::: INPUT DATA

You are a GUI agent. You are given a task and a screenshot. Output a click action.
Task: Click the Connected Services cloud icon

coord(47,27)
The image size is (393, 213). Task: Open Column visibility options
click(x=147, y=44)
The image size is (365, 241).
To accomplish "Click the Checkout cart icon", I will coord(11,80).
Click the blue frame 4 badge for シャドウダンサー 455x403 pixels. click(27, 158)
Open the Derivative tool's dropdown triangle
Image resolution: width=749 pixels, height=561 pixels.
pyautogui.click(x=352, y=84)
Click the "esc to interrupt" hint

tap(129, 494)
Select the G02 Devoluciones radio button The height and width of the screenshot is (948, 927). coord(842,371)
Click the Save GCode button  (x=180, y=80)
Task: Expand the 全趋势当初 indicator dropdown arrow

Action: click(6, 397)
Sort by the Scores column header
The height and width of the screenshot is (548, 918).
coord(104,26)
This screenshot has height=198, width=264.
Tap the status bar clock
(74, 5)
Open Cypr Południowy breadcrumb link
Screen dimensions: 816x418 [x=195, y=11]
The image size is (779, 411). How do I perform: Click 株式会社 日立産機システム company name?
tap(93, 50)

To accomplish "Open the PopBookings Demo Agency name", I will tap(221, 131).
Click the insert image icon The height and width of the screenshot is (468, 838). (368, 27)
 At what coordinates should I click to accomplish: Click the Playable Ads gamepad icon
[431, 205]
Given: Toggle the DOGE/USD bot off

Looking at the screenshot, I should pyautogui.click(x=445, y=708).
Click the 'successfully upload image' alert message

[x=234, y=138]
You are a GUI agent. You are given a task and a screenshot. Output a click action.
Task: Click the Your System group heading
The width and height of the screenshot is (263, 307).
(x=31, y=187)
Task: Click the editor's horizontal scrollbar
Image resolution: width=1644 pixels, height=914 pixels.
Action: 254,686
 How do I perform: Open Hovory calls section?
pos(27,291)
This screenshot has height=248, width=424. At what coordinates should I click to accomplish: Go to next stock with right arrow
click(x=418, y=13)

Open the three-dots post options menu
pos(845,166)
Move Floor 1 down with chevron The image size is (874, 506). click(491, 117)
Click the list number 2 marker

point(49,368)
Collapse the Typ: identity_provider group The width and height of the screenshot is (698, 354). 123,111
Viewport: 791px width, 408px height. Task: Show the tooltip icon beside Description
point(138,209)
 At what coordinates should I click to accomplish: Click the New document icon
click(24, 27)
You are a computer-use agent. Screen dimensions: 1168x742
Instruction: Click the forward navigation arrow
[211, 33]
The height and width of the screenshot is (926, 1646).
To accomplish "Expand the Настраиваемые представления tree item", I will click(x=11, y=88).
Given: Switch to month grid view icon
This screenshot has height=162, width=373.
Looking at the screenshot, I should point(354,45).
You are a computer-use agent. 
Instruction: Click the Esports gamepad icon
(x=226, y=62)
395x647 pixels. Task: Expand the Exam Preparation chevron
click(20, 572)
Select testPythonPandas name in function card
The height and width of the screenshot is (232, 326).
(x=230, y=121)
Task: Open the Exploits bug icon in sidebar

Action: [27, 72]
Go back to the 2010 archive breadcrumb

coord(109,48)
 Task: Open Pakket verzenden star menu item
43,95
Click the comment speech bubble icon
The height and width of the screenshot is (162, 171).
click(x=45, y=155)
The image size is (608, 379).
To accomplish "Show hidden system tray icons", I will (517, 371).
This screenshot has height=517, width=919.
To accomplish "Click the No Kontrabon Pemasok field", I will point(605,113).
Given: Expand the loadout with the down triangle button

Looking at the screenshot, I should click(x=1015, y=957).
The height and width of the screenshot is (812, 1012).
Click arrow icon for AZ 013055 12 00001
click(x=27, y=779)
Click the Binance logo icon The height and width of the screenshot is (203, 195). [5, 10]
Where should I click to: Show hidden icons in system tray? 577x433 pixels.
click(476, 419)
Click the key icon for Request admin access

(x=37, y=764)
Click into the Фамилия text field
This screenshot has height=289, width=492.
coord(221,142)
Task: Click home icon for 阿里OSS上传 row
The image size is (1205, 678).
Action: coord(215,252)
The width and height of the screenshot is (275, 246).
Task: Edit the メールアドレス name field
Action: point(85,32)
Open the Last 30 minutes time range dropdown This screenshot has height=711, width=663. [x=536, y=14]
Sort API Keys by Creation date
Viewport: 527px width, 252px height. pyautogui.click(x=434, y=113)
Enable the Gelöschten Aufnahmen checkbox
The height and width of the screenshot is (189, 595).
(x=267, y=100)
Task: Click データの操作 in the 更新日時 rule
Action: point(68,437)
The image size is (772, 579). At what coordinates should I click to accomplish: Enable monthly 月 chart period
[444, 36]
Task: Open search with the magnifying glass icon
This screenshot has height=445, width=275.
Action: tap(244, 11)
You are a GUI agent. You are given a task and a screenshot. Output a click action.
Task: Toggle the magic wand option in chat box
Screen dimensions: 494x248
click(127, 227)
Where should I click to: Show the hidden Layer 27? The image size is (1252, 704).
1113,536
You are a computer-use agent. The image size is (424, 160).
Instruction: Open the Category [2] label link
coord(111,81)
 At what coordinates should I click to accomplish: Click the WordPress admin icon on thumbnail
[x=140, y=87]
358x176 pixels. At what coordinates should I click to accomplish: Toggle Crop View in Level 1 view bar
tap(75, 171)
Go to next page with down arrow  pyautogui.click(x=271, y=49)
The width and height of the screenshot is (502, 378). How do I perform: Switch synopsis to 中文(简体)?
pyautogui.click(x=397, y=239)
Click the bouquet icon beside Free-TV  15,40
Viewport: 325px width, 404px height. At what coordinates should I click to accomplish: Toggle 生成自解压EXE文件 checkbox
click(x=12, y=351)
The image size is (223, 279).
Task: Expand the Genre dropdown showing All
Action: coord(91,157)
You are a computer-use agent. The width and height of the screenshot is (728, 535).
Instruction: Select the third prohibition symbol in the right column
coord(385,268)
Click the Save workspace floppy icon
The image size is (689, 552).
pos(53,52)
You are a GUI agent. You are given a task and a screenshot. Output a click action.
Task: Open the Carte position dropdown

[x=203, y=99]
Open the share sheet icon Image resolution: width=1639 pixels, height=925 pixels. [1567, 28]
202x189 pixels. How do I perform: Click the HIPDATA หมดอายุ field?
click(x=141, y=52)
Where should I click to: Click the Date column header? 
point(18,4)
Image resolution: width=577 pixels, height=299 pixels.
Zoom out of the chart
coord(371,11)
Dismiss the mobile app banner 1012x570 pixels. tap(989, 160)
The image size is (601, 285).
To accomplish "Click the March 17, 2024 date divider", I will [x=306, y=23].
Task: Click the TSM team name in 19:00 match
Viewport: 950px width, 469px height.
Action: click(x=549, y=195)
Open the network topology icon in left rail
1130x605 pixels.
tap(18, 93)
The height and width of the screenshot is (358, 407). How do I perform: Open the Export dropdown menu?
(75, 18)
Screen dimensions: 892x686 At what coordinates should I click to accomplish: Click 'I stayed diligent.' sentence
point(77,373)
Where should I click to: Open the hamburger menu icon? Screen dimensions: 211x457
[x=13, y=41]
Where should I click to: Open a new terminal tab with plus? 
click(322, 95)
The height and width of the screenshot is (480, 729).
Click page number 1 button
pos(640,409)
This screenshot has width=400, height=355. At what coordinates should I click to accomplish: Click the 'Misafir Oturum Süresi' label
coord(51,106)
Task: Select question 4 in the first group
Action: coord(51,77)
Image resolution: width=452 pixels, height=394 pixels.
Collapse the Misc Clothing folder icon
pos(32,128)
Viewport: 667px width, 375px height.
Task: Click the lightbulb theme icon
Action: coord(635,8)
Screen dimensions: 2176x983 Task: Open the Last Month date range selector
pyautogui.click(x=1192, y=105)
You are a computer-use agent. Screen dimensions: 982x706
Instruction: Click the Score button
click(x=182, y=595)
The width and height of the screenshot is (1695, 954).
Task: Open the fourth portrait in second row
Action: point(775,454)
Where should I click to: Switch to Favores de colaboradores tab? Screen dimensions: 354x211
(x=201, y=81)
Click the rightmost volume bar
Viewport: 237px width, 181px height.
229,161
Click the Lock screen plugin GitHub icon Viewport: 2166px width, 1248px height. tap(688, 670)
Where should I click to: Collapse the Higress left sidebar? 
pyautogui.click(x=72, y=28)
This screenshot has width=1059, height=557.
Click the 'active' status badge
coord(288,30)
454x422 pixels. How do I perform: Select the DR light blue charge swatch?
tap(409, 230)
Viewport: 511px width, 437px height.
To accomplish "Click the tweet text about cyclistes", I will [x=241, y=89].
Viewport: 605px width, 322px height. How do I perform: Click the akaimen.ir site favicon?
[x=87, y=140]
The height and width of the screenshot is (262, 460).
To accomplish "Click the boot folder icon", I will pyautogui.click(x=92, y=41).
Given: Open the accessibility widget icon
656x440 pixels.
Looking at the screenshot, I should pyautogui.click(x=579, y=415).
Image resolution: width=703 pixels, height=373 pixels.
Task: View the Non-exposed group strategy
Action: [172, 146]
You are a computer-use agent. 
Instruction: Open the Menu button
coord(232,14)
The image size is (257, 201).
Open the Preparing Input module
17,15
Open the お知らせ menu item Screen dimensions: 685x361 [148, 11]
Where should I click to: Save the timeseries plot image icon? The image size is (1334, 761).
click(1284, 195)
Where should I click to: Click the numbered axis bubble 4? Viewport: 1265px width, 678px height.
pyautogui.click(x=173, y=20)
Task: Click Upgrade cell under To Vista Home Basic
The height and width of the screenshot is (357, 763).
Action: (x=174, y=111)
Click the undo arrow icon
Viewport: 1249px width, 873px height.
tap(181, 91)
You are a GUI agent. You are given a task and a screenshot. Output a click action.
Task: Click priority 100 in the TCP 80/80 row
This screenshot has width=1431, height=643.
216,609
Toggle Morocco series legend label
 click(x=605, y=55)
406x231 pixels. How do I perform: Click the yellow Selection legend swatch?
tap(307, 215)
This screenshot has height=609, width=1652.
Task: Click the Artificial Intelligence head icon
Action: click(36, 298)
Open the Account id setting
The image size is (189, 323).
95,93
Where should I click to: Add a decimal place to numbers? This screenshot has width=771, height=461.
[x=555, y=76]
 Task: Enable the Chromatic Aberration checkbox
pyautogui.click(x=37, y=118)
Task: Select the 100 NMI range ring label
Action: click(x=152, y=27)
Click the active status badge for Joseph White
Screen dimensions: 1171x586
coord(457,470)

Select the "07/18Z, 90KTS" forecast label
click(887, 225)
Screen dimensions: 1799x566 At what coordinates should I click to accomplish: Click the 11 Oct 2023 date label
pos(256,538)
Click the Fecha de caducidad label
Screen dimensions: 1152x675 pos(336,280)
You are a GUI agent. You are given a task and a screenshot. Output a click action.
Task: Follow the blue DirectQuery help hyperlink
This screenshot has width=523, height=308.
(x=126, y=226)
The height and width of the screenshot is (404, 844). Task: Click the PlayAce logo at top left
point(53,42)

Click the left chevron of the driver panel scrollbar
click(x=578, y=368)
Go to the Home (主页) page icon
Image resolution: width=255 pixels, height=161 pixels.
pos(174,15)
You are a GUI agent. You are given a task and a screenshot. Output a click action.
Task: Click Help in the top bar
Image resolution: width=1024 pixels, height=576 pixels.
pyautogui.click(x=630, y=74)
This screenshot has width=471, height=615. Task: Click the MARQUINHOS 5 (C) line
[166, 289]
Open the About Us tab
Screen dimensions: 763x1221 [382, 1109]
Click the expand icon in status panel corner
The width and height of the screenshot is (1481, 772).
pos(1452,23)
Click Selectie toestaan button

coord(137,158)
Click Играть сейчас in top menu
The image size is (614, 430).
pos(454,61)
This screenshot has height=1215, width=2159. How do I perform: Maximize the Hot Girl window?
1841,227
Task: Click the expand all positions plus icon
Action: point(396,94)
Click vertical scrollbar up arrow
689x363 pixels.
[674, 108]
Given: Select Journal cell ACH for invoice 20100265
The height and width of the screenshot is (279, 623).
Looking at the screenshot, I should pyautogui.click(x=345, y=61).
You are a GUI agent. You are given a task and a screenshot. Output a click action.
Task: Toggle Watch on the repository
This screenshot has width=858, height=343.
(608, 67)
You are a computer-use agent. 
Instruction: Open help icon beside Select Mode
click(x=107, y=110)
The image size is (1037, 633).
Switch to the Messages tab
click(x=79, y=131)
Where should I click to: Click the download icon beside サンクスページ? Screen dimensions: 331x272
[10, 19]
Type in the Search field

::::::

| WORK TO DO |
Can you echo the listing above word for word, everything from its first line down to the line containing "tap(93, 50)", with both of those lines included?

| SOLUTION FOR THIS TASK |
You are a GUI agent. You are given a task and a screenshot. Output a click action.
Task: Click the Connected Services cloud icon

coord(47,27)
The image size is (393, 213). Task: Open Column visibility options
click(x=147, y=44)
The image size is (365, 241).
To accomplish "Click the Checkout cart icon", I will coord(11,80).
Click the blue frame 4 badge for シャドウダンサー 455x403 pixels. click(27, 158)
Open the Derivative tool's dropdown triangle
Image resolution: width=749 pixels, height=561 pixels.
pyautogui.click(x=352, y=84)
Click the "esc to interrupt" hint

tap(129, 494)
Select the G02 Devoluciones radio button The height and width of the screenshot is (948, 927). coord(842,371)
Click the Save GCode button  (x=180, y=80)
Task: Expand the 全趋势当初 indicator dropdown arrow

Action: click(6, 397)
Sort by the Scores column header
The height and width of the screenshot is (548, 918).
coord(104,26)
This screenshot has height=198, width=264.
Tap the status bar clock
(74, 5)
Open Cypr Południowy breadcrumb link
Screen dimensions: 816x418 [x=195, y=11]
The image size is (779, 411). How do I perform: Click 株式会社 日立産機システム company name?
tap(93, 50)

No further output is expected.